━━ Texte extrait

Chose certaine, la décision du premier ministre vient de couper l’herbe sous le pied du Bloc québécois, qui comptait déposer une motion de censure en octobre s’il n’obtenait pas les démissions de Justin Trudeau, de sa cheffe de cabinet Katie Telford et de Bill Morneau.

Pour forcer la tenue d’élections générales, les trois principaux partis qui occupent les banquettes de l’opposition doivent unir leurs forces. Forcément, ils doivent conclure qu’il est dans leur intérêt respectif de convoquer les électeurs aux urnes.

Des trois partis, tout indique que le NPD sera prêt à monnayer chèrement son appui pour éviter aux libéraux une défaite aux Communes cet automne. D’autant que les coffres du NPD pour mener une solide campagne électorale sont dégarnis. Déjà, le chef néo-démocrate Jagmeet Singh a demandé la semaine dernière des investissements fédéraux de 12 milliards pour créer de nouvelles places en garderie. Et la liste des demandes risque d’être longue et coûteuse. Si le NPD force le gouvernement Trudeau à revoir ses priorités budgétaires, il espère reprendre des appuis sur son flanc gauche que les libéraux lui ont soutirés en 2015 et 2019.

« Sommes-nous prêts à forcer des élections, cet automne ? Ce n’est pas notre premier choix. On préfère attendre que le commissaire à l’éthique dépose son rapport avant de se poser cette question. Dans l’intervalle, on veut aller chercher le maximum pour les gens qui sont dans le besoin », indique-t-on dans les rangs néo-démocrates.

Comme en 2005 ?

━━━━
━━ Données fournies

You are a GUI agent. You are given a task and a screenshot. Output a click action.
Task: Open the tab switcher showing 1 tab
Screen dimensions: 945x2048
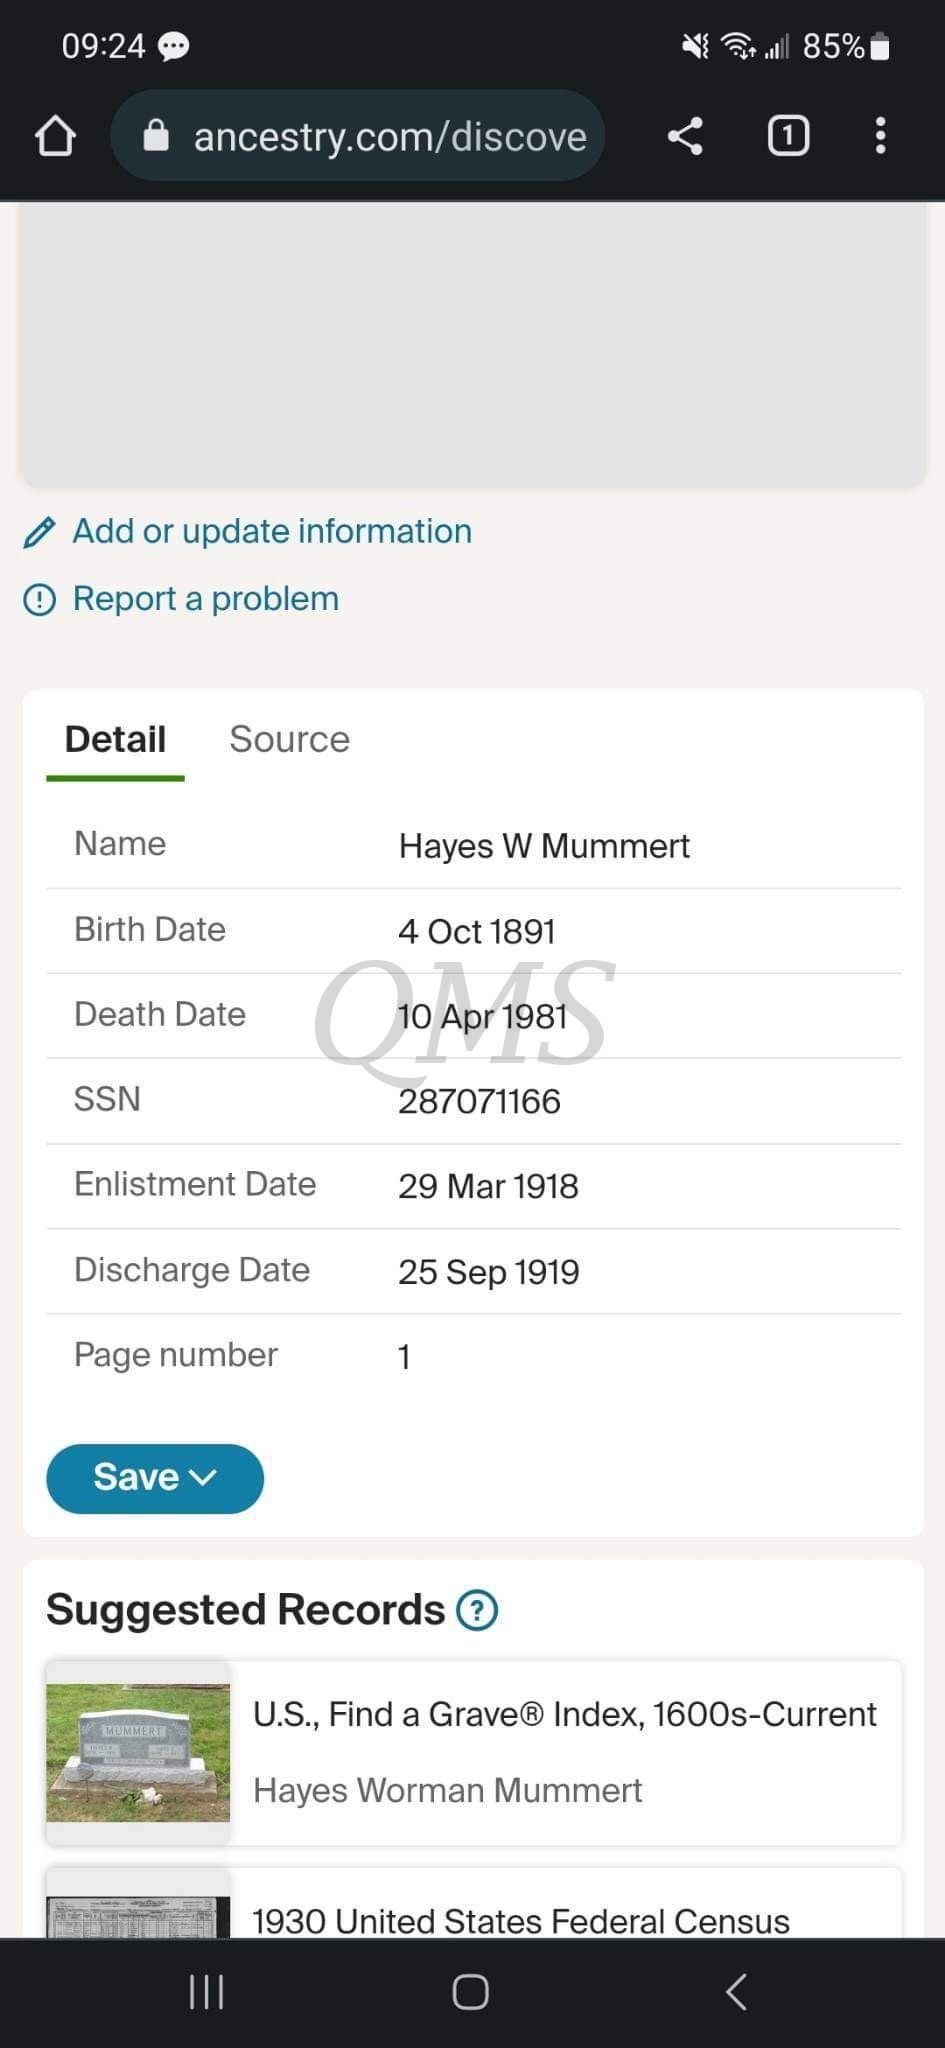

━━━━

_Tâches et exercices_.
- a) D'après le texte extrait, quelle somme Jagmeet Singh a-t-il réclamée en investissements fédéraux, et dans quel but ?
- b) Indiquez si chacune des affirmations suivantes concorde avec le texte extrait, en citant les mots qui tranchent : (i) le Bloc québécois comptait déposer une motion de censure en octobre ; (ii) le NPD dispose de coffres bien garnis pour mener une campagne électorale ; (iii) les néo-démocrates préfèrent attendre le rapport du commissaire à l'éthique.
- c) Recopiez le passage du texte extrait qui commence par « Pour forcer la » et se termine par « 2015 et 2019. », en substituant « Nouveau Parti démocratique » à « NPD ».
Le listing n'est d'aucune utilité pour ces exercices.

_Corrigés par tâche_.
- a) Il a réclamé 12 milliards d'investissements fédéraux pour créer de nouvelles places en garderie.

- b)
(i) Oui : « qui comptait déposer une motion de censure en octobre ».
(ii) Non : « les coffres du NPD pour mener une solide campagne électorale sont dégarnis ».
(iii) Oui : « On préfère attendre que le commissaire à l’éthique dépose son rapport avant de se poser cette question. »

- c)
Pour forcer la tenue d’élections générales, les trois principaux partis qui occupent les banquettes de l’opposition doivent unir leurs forces. Forcément, ils doivent conclure qu’il est dans leur intérêt respectif de convoquer les électeurs aux urnes.

Des trois partis, tout indique que le Nouveau Parti démocratique sera prêt à monnayer chèrement son appui pour éviter aux libéraux une défaite aux Communes cet automne. D’autant que les coffres du Nouveau Parti démocratique pour mener une solide campagne électorale sont dégarnis. Déjà, le chef néo-démocrate Jagmeet Singh a demandé la semaine dernière des investissements fédéraux de 12 milliards pour créer de nouvelles places en garderie. Et la liste des demandes risque d’être longue et coûteuse. Si le Nouveau Parti démocratique force le gouvernement Trudeau à revoir ses priorités budgétaires, il espère reprendre des appuis sur son flanc gauche que les libéraux lui ont soutirés en 2015 et 2019.